■ Task inputs
## Begin

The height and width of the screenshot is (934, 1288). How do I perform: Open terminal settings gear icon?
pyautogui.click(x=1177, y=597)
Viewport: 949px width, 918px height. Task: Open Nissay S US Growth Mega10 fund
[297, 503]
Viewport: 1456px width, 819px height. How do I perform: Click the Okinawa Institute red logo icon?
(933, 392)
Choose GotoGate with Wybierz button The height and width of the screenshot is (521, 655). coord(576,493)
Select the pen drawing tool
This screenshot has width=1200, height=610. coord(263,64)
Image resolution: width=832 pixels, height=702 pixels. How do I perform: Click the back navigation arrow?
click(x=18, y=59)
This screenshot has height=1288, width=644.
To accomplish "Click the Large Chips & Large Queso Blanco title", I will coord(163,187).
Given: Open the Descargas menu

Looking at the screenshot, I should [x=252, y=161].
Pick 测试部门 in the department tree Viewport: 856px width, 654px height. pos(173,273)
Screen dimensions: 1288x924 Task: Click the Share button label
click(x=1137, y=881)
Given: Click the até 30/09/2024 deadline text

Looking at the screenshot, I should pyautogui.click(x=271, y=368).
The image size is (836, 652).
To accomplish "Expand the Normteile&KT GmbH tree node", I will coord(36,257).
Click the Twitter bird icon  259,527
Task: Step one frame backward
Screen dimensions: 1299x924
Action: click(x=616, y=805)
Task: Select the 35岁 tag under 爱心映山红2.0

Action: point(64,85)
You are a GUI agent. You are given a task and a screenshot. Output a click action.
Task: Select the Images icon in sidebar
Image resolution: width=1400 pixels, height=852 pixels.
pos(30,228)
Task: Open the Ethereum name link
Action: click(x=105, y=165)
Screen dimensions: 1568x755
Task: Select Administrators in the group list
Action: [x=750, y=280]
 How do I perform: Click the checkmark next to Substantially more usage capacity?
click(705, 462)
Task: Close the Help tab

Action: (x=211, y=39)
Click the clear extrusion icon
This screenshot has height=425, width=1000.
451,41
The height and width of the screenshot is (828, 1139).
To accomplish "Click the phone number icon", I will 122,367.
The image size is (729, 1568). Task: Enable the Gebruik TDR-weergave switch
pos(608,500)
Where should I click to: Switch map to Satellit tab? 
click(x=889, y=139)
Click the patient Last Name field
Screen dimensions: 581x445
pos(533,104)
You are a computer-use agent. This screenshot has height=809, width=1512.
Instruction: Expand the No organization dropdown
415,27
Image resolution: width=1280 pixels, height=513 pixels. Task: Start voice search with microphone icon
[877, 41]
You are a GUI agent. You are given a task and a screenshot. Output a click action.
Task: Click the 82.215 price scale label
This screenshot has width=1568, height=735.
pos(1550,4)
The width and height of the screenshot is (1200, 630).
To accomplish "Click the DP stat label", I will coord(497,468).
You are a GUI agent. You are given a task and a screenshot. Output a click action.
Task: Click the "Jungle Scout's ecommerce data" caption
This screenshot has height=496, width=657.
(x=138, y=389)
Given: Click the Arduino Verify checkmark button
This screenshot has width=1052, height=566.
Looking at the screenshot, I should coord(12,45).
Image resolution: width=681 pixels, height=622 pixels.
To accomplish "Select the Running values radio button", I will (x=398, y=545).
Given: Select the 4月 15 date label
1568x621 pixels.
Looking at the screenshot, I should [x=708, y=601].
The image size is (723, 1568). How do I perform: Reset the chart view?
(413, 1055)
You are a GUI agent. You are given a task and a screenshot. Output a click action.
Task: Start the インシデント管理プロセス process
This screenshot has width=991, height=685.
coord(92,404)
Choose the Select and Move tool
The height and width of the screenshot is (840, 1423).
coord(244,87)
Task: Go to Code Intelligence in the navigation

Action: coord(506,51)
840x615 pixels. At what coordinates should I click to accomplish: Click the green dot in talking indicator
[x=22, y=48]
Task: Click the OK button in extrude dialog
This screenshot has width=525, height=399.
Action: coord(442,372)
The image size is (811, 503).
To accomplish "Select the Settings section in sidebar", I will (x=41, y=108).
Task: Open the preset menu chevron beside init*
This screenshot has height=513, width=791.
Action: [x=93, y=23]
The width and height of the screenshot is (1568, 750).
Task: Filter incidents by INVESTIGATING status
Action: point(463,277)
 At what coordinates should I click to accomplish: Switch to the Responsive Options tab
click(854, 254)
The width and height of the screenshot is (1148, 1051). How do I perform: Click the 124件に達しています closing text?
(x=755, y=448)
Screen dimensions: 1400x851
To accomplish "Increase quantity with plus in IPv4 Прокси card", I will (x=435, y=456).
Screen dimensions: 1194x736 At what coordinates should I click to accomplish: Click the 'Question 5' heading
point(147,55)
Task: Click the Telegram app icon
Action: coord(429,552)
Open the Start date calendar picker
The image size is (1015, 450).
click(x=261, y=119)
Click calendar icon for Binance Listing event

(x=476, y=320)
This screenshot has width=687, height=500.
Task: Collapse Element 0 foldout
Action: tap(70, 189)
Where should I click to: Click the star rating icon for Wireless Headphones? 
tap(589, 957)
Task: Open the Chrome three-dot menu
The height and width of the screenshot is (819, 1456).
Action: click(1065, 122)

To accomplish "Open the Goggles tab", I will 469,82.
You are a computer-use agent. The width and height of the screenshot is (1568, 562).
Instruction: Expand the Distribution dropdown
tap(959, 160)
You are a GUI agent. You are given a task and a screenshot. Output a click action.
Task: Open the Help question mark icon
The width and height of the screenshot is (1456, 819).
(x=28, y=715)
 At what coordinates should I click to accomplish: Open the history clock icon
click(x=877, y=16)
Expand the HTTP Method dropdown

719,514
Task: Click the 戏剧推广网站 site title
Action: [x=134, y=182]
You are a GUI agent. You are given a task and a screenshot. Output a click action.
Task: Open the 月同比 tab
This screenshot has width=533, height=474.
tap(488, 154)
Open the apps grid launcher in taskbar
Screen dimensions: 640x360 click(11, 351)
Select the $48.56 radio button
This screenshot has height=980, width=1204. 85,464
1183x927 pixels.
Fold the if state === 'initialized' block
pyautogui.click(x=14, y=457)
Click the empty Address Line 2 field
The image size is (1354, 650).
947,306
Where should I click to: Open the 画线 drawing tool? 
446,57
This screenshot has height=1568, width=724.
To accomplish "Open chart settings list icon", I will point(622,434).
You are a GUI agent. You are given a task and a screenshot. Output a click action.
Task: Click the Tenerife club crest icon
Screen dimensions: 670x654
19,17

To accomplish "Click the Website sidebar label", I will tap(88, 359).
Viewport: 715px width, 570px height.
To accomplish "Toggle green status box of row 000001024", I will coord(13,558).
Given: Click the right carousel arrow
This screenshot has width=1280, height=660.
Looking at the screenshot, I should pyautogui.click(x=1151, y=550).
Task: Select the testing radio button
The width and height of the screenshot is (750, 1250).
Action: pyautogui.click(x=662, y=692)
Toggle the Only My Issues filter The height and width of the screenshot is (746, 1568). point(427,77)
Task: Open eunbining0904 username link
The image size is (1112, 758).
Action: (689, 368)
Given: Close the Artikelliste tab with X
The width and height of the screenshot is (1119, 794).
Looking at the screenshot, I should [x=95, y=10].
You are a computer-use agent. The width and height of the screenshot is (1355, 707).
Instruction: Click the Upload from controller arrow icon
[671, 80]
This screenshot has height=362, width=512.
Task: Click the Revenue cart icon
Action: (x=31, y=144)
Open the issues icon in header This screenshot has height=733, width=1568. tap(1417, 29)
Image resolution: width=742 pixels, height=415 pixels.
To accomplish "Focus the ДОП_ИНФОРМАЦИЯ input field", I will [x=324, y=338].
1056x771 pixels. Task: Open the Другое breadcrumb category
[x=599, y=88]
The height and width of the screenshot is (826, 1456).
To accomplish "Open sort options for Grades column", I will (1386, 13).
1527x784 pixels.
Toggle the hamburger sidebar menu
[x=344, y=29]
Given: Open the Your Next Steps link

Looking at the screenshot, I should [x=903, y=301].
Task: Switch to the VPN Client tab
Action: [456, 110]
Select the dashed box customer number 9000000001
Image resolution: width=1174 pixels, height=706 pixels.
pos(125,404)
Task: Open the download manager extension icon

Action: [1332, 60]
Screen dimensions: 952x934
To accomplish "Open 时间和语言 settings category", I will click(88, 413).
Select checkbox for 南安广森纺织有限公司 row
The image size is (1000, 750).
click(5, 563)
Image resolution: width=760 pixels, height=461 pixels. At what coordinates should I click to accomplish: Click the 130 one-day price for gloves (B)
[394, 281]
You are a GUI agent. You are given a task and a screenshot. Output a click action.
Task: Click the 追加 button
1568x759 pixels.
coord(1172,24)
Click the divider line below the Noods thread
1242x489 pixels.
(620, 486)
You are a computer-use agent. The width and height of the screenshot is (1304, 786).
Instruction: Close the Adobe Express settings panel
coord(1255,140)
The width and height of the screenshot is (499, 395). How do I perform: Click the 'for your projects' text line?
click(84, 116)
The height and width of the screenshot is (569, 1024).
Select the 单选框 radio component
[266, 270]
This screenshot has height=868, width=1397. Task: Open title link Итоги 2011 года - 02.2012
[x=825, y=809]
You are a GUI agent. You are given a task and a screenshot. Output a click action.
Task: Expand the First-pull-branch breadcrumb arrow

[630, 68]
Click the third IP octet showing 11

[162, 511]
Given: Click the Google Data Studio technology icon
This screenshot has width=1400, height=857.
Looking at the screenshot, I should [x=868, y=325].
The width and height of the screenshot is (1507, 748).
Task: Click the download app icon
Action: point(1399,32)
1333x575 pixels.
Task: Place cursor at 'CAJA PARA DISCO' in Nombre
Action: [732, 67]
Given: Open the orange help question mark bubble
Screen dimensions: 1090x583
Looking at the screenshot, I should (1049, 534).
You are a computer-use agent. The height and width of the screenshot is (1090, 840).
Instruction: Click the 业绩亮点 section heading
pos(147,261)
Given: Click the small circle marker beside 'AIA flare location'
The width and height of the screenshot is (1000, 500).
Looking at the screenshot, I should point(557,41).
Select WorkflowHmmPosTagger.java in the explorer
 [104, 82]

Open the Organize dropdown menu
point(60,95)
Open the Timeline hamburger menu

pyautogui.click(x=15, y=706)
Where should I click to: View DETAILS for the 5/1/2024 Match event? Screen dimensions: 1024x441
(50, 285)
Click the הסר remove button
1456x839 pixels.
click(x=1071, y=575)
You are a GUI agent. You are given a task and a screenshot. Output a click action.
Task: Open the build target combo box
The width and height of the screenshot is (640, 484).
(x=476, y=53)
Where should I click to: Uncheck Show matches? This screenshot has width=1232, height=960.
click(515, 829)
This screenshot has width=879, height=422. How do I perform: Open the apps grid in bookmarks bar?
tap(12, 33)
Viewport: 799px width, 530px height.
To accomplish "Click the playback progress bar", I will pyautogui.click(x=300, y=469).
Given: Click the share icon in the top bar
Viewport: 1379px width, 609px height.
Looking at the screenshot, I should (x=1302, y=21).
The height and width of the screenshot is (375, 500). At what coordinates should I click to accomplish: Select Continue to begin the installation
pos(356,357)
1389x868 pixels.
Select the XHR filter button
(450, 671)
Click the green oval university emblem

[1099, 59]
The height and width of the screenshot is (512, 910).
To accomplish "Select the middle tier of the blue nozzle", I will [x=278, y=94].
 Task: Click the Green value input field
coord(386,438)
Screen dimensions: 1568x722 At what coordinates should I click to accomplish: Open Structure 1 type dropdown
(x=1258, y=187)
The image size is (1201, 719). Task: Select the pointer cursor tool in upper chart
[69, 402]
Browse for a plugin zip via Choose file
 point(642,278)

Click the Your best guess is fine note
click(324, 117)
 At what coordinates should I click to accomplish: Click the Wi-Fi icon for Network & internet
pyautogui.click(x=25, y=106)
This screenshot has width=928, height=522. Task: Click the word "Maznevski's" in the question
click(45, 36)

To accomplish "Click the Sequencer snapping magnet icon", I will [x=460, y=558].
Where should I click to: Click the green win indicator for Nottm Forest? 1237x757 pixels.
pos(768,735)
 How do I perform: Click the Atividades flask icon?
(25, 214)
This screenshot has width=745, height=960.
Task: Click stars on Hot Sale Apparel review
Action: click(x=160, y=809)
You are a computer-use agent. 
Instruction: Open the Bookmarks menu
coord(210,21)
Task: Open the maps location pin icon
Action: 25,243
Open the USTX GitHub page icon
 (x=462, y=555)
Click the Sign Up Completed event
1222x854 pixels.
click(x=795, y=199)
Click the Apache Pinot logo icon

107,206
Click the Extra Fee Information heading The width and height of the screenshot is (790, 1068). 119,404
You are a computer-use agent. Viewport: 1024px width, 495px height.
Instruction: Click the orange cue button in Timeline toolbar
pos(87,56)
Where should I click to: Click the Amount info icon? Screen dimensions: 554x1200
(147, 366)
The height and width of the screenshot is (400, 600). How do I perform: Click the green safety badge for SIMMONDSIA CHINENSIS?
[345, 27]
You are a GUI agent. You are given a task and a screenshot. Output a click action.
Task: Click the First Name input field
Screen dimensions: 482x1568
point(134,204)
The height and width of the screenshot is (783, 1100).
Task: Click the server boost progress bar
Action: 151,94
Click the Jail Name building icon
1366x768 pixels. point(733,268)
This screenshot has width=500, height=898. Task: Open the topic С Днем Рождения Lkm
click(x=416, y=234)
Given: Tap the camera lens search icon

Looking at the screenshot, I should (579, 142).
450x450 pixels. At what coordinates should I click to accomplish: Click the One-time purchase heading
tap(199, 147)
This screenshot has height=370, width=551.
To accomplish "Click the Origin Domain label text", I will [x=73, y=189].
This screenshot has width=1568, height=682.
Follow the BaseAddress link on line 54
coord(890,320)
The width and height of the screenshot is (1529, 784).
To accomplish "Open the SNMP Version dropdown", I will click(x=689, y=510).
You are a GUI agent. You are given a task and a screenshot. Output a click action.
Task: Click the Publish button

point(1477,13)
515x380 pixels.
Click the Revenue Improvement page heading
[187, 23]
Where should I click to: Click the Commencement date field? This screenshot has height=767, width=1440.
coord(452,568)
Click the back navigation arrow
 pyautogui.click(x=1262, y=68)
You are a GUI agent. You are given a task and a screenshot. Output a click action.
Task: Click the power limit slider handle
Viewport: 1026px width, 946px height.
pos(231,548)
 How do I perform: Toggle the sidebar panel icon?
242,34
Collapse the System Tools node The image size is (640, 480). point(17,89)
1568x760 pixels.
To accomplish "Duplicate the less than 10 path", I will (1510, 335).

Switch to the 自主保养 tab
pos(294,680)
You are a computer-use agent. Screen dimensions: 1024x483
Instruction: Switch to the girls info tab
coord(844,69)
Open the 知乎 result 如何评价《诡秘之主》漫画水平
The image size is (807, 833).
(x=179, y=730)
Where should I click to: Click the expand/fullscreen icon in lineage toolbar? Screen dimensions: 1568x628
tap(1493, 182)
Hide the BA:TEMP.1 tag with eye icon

## End

■ Aim of the exercise
Update the stretch from the line containing "Screen dimensions: 1568x722" through the line containing "Action: 151,94" by replacing "Bookmarks" with "History". Leave everything else unchanged.

■ Final result
Screen dimensions: 1568x722 At what coordinates should I click to accomplish: Open Structure 1 type dropdown
(x=1258, y=187)
The image size is (1201, 719). Task: Select the pointer cursor tool in upper chart
[69, 402]
Browse for a plugin zip via Choose file
 point(642,278)

Click the Your best guess is fine note
click(324, 117)
 At what coordinates should I click to accomplish: Click the Wi-Fi icon for Network & internet
pyautogui.click(x=25, y=106)
This screenshot has width=928, height=522. Task: Click the word "Maznevski's" in the question
click(45, 36)

To accomplish "Click the Sequencer snapping magnet icon", I will [x=460, y=558].
Where should I click to: Click the green win indicator for Nottm Forest? 1237x757 pixels.
pos(768,735)
 How do I perform: Click the Atividades flask icon?
(25, 214)
This screenshot has width=745, height=960.
Task: Click stars on Hot Sale Apparel review
Action: click(x=160, y=809)
You are a computer-use agent. 
Instruction: Open the History menu
coord(210,21)
Task: Open the maps location pin icon
Action: 25,243
Open the USTX GitHub page icon
 (x=462, y=555)
Click the Sign Up Completed event
1222x854 pixels.
click(x=795, y=199)
Click the Apache Pinot logo icon

107,206
Click the Extra Fee Information heading The width and height of the screenshot is (790, 1068). 119,404
You are a computer-use agent. Viewport: 1024px width, 495px height.
Instruction: Click the orange cue button in Timeline toolbar
pos(87,56)
Where should I click to: Click the Amount info icon? Screen dimensions: 554x1200
(147, 366)
The height and width of the screenshot is (400, 600). How do I perform: Click the green safety badge for SIMMONDSIA CHINENSIS?
[345, 27]
You are a GUI agent. You are given a task and a screenshot. Output a click action.
Task: Click the First Name input field
Screen dimensions: 482x1568
point(134,204)
The height and width of the screenshot is (783, 1100).
Task: Click the server boost progress bar
Action: 151,94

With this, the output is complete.